The point about error responses still stands. You can demonstrate it by missing a mandatory query string arg on snmp_exporter:

# curl -v localhost:9999/proxy?module=snmp
*   Trying 127.0.0.1...
* Connected to localhost (127.0.0.1) port 9999 (#0)
> GET /proxy?module=snmp HTTP/1.1
> Host: localhost:9999
> User-Agent: curl/7.47.0
> Accept: */*
>
< HTTP/1.1 500 Internal Server Error
< Content-Type: text/plain; charset=utf-8
< X-Content-Type-Options: nosniff
< Date: Sat, 19 Oct 2019 09:41:44 GMT
< Content-Length: 103
<
An error has occurred while serving metrics:

text format parsing error in line 1: invalid metric name
* Connection #0 to host localhost left intact

In this case, tcpdump shows that the response from snmp_exporter was:

HTTP/1.1 400 Bad Request
Content-Type: text/plain; charset=utf-8
X-Content-Type-Options: nosniff
Date: Sat, 19 Oct 2019 09:43:05 GMT
Content-Length: 37

'target' parameter must be specified
tcolgate commented 4 years ago

Thanks for the report.

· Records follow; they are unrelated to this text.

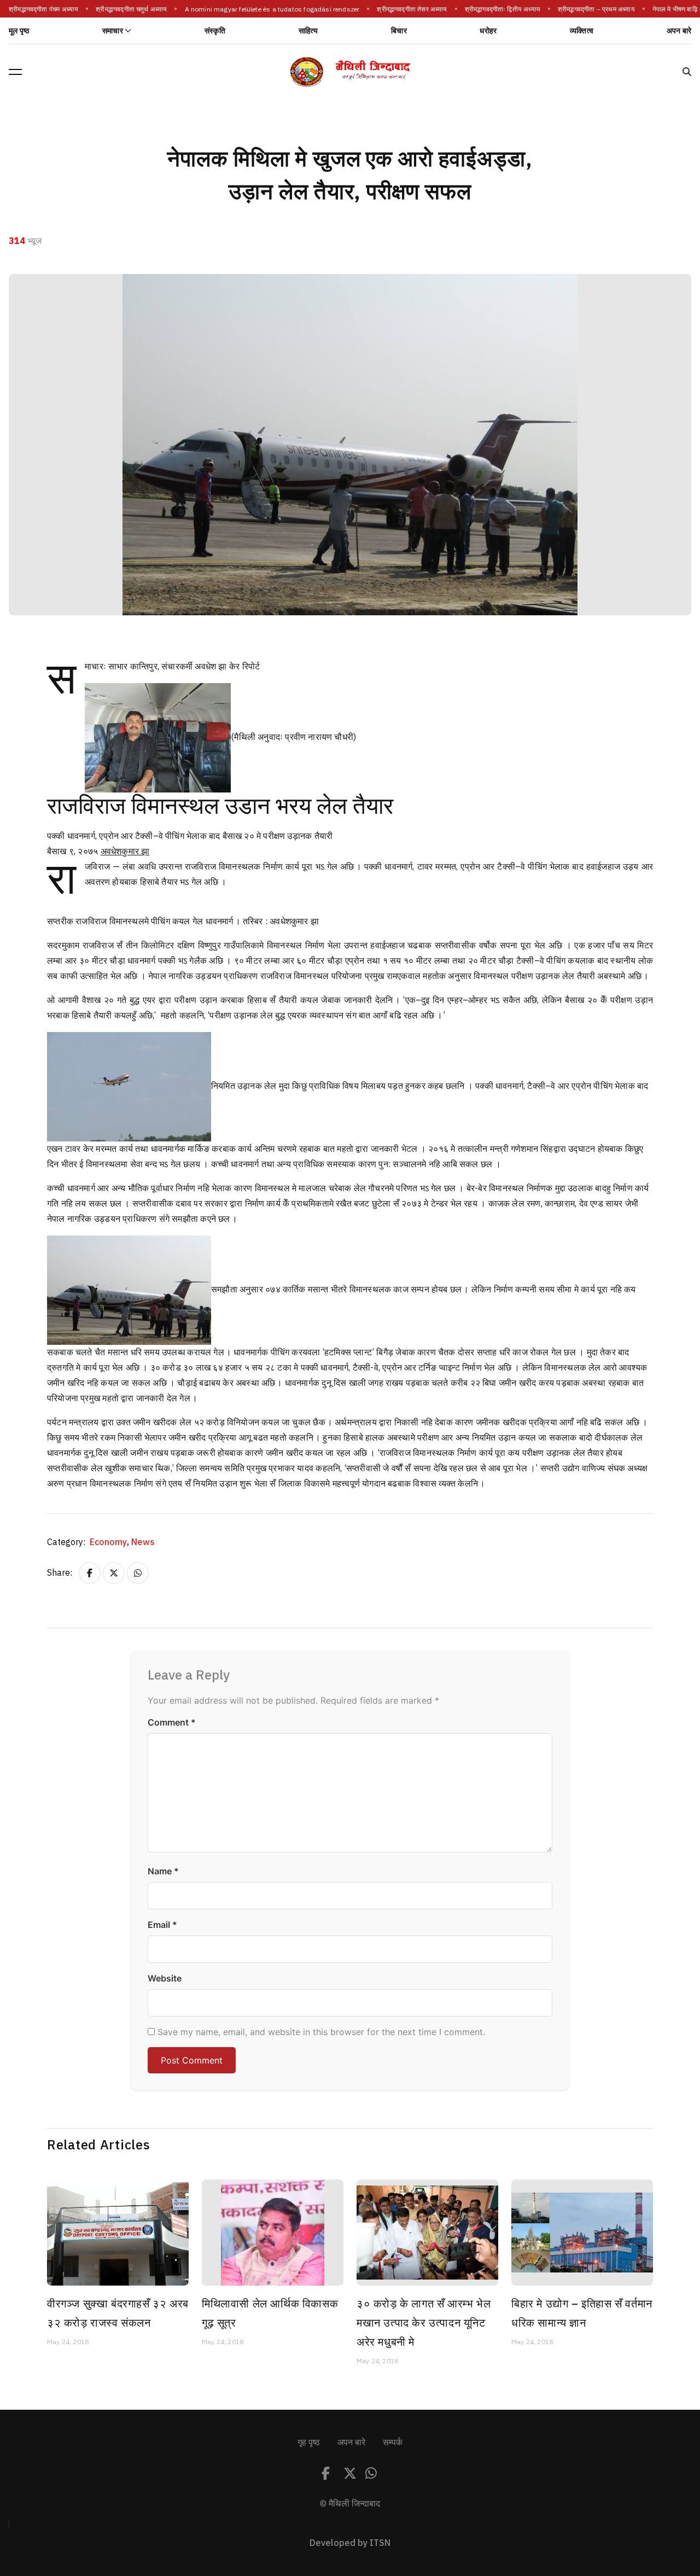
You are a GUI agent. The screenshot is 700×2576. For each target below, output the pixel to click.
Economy (109, 1542)
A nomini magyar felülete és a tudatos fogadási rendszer (258, 9)
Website (165, 1978)
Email (162, 1924)
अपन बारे (679, 31)
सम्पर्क (392, 2442)
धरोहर (488, 31)
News (143, 1542)
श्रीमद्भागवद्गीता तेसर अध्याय (399, 9)
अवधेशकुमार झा (125, 851)
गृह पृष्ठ (309, 2442)
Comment (172, 1722)
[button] (15, 71)
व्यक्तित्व (581, 31)
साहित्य (308, 31)
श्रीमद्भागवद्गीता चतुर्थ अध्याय (118, 9)
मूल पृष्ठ (19, 31)
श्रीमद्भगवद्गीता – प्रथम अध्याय (582, 9)
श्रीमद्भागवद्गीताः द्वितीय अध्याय (489, 9)
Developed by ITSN (350, 2543)
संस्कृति (215, 31)
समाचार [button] (112, 31)
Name (163, 1871)
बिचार (399, 31)
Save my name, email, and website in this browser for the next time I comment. (321, 2031)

We should be able to handle this better.

tcolgate commented 4 years ago

I've added support for reporting an error. Unfortunately, some of the internals mean that we cannot simply reforwarded all errors. As it stands, we should now at least report there is an error and not just report a parsing failure. Hopefully this helps a bit.

candlerb commented 4 years ago

Great, thanks for that.

candlerb commented 4 years ago

Aside: since at that point resp.Body has not been touched, presumably it would be possible to read (say) the first 1024 bytes and include it in the error message?

tcolgate commented 4 years ago

The problem is that it's promhttp.handler that calls the gatherer, so it's that that passes back the response. I could put a chunk of the Body in the error I give back to the promhttp handler, but that would be even uglier output than what we currently do.